**EXERCISE PROMPT**
From the records below, transcribe exactly the lines that begin at the line with "Open the hamburger menu on the website" and end at the line with "1280x720 pixels.", both included.

- Opening Delimiter -

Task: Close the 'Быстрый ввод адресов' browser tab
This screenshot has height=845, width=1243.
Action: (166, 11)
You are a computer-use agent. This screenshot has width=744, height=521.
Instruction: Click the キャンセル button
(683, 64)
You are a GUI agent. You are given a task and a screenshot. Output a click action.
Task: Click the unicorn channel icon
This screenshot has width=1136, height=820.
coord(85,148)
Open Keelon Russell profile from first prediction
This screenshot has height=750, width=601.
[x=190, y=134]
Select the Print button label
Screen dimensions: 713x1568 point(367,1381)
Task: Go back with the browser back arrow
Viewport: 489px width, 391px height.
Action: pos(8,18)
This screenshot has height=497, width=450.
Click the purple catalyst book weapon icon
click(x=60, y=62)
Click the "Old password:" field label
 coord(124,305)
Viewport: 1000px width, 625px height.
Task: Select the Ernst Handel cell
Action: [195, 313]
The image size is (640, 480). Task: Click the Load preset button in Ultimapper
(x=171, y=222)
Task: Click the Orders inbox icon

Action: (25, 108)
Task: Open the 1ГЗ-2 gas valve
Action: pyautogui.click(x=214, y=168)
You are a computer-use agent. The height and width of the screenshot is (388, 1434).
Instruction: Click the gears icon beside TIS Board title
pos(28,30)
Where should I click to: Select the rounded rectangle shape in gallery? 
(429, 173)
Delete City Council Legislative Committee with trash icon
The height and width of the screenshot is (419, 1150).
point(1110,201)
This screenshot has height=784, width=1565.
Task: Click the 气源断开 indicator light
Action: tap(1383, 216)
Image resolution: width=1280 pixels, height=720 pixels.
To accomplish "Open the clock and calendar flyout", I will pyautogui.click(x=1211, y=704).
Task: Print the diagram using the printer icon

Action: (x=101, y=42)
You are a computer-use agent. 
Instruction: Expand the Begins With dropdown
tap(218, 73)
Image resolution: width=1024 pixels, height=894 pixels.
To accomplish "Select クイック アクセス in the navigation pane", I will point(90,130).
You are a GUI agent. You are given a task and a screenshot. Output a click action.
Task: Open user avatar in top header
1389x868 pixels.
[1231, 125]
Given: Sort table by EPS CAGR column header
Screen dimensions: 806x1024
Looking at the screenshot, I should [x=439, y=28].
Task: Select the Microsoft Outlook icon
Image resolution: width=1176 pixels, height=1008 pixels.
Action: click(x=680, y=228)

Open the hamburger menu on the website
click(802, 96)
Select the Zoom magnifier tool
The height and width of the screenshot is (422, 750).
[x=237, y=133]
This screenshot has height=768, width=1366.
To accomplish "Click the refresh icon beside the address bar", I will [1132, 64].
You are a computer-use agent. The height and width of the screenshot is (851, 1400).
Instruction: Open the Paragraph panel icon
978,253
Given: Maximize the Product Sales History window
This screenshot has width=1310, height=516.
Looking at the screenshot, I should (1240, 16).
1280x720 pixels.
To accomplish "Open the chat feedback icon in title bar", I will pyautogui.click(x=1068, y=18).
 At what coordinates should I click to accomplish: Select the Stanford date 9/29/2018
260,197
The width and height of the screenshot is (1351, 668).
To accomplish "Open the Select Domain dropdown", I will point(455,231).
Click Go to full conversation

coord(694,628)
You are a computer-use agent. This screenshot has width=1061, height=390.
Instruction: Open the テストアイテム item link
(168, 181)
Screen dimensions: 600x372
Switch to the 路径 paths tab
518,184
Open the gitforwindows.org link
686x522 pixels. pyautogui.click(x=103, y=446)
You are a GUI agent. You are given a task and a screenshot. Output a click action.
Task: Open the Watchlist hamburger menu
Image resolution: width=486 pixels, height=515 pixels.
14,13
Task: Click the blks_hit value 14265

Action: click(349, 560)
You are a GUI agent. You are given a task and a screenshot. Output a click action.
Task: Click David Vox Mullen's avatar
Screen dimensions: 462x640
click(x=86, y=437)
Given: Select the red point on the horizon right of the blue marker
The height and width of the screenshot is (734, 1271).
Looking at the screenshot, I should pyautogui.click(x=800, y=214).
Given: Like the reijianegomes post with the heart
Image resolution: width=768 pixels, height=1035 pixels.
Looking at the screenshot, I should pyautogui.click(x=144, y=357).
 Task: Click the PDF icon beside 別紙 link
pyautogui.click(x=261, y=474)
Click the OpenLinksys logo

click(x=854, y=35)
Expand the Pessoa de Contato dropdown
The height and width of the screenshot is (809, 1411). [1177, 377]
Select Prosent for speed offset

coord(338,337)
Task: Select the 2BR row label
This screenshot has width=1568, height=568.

- Closing Delimiter -

**ANSWER BOX**
Open the hamburger menu on the website
click(802, 96)
Select the Zoom magnifier tool
The height and width of the screenshot is (422, 750).
[x=237, y=133]
This screenshot has height=768, width=1366.
To accomplish "Click the refresh icon beside the address bar", I will [1132, 64].
You are a computer-use agent. The height and width of the screenshot is (851, 1400).
Instruction: Open the Paragraph panel icon
978,253
Given: Maximize the Product Sales History window
This screenshot has width=1310, height=516.
Looking at the screenshot, I should (1240, 16).
1280x720 pixels.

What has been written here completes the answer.